(Dataset entries)
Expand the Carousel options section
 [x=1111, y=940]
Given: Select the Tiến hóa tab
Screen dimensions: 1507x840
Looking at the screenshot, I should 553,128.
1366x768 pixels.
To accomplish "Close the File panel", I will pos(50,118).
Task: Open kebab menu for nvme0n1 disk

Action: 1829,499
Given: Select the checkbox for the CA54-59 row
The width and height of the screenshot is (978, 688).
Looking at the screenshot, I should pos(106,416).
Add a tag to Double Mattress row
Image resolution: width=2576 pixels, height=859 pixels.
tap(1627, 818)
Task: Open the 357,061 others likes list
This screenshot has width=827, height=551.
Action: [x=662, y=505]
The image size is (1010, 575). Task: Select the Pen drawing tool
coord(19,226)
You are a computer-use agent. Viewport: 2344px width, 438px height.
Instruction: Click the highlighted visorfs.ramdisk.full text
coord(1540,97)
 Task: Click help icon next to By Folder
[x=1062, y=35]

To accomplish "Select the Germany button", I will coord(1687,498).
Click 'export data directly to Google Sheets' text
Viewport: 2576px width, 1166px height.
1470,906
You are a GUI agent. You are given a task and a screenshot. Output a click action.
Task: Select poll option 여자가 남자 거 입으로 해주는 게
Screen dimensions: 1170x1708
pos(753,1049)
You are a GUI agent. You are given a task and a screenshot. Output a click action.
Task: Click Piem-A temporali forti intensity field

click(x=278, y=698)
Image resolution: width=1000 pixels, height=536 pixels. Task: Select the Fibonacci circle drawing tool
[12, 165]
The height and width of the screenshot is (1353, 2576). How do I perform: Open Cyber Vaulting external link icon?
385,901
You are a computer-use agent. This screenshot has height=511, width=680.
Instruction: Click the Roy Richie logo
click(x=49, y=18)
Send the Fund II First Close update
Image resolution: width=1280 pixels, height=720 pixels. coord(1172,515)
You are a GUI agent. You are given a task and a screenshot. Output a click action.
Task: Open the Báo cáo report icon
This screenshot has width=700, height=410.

THE REQUEST » Rewrite the material above with every "GUI agent" changed to "UI agent", leaving every other word as it stands.

COMPLETED TASK »
Expand the Carousel options section
 [x=1111, y=940]
Given: Select the Tiến hóa tab
Screen dimensions: 1507x840
Looking at the screenshot, I should 553,128.
1366x768 pixels.
To accomplish "Close the File panel", I will pos(50,118).
Task: Open kebab menu for nvme0n1 disk

Action: 1829,499
Given: Select the checkbox for the CA54-59 row
The width and height of the screenshot is (978, 688).
Looking at the screenshot, I should pos(106,416).
Add a tag to Double Mattress row
Image resolution: width=2576 pixels, height=859 pixels.
tap(1627, 818)
Task: Open the 357,061 others likes list
This screenshot has width=827, height=551.
Action: [x=662, y=505]
The image size is (1010, 575). Task: Select the Pen drawing tool
coord(19,226)
You are a computer-use agent. Viewport: 2344px width, 438px height.
Instruction: Click the highlighted visorfs.ramdisk.full text
coord(1540,97)
 Task: Click help icon next to By Folder
[x=1062, y=35]

To accomplish "Select the Germany button", I will coord(1687,498).
Click 'export data directly to Google Sheets' text
Viewport: 2576px width, 1166px height.
1470,906
You are a UI agent. You are given a task and a screenshot. Output a click action.
Task: Select poll option 여자가 남자 거 입으로 해주는 게
Screen dimensions: 1170x1708
pos(753,1049)
You are a UI agent. You are given a task and a screenshot. Output a click action.
Task: Click Piem-A temporali forti intensity field

click(x=278, y=698)
Image resolution: width=1000 pixels, height=536 pixels. Task: Select the Fibonacci circle drawing tool
[12, 165]
The height and width of the screenshot is (1353, 2576). How do I perform: Open Cyber Vaulting external link icon?
385,901
You are a computer-use agent. This screenshot has height=511, width=680.
Instruction: Click the Roy Richie logo
click(x=49, y=18)
Send the Fund II First Close update
Image resolution: width=1280 pixels, height=720 pixels. coord(1172,515)
You are a UI agent. You are given a task and a screenshot. Output a click action.
Task: Open the Báo cáo report icon
This screenshot has width=700, height=410.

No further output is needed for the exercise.